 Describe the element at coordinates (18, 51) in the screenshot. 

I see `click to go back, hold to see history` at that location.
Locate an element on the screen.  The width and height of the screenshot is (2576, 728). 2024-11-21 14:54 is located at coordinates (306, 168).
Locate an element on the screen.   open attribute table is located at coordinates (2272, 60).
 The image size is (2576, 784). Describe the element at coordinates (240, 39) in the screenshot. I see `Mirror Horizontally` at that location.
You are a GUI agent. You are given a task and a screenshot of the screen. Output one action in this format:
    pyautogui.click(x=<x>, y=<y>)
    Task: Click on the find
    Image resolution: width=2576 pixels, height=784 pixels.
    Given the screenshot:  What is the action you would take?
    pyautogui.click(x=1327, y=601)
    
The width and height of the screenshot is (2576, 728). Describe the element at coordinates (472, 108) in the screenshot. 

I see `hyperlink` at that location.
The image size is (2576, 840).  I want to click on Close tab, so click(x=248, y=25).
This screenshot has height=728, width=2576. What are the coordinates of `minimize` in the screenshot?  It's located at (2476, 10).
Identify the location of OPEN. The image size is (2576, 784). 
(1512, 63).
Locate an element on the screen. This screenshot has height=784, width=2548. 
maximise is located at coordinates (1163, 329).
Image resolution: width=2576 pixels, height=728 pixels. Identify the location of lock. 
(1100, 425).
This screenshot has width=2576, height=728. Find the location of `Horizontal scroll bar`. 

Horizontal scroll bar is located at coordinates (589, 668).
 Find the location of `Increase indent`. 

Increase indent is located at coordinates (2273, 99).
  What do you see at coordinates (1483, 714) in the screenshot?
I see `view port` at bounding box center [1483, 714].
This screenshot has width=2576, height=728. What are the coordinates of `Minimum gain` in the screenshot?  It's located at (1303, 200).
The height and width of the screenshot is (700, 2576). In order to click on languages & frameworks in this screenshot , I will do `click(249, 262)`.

» **WHAT YOU SHOULD DO**
Copy out all of the entries above verbatim, without changing a single character.

» **WORKED SOLUTION**
 Describe the element at coordinates (18, 51) in the screenshot. 

I see `click to go back, hold to see history` at that location.
Locate an element on the screen.  The width and height of the screenshot is (2576, 728). 2024-11-21 14:54 is located at coordinates (306, 168).
Locate an element on the screen.   open attribute table is located at coordinates (2272, 60).
 The image size is (2576, 784). Describe the element at coordinates (240, 39) in the screenshot. I see `Mirror Horizontally` at that location.
You are a GUI agent. You are given a task and a screenshot of the screen. Output one action in this format:
    pyautogui.click(x=<x>, y=<y>)
    Task: Click on the find
    Image resolution: width=2576 pixels, height=784 pixels.
    Given the screenshot:  What is the action you would take?
    pyautogui.click(x=1327, y=601)
    
The width and height of the screenshot is (2576, 728). Describe the element at coordinates (472, 108) in the screenshot. 

I see `hyperlink` at that location.
The image size is (2576, 840).  I want to click on Close tab, so click(x=248, y=25).
This screenshot has height=728, width=2576. What are the coordinates of `minimize` in the screenshot?  It's located at (2476, 10).
Identify the location of OPEN. The image size is (2576, 784). 
(1512, 63).
Locate an element on the screen. This screenshot has height=784, width=2548. 
maximise is located at coordinates (1163, 329).
Image resolution: width=2576 pixels, height=728 pixels. Identify the location of lock. 
(1100, 425).
This screenshot has width=2576, height=728. Find the location of `Horizontal scroll bar`. 

Horizontal scroll bar is located at coordinates (589, 668).
 Find the location of `Increase indent`. 

Increase indent is located at coordinates (2273, 99).
  What do you see at coordinates (1483, 714) in the screenshot?
I see `view port` at bounding box center [1483, 714].
This screenshot has width=2576, height=728. What are the coordinates of `Minimum gain` in the screenshot?  It's located at (1303, 200).
The height and width of the screenshot is (700, 2576). In order to click on languages & frameworks in this screenshot , I will do `click(249, 262)`.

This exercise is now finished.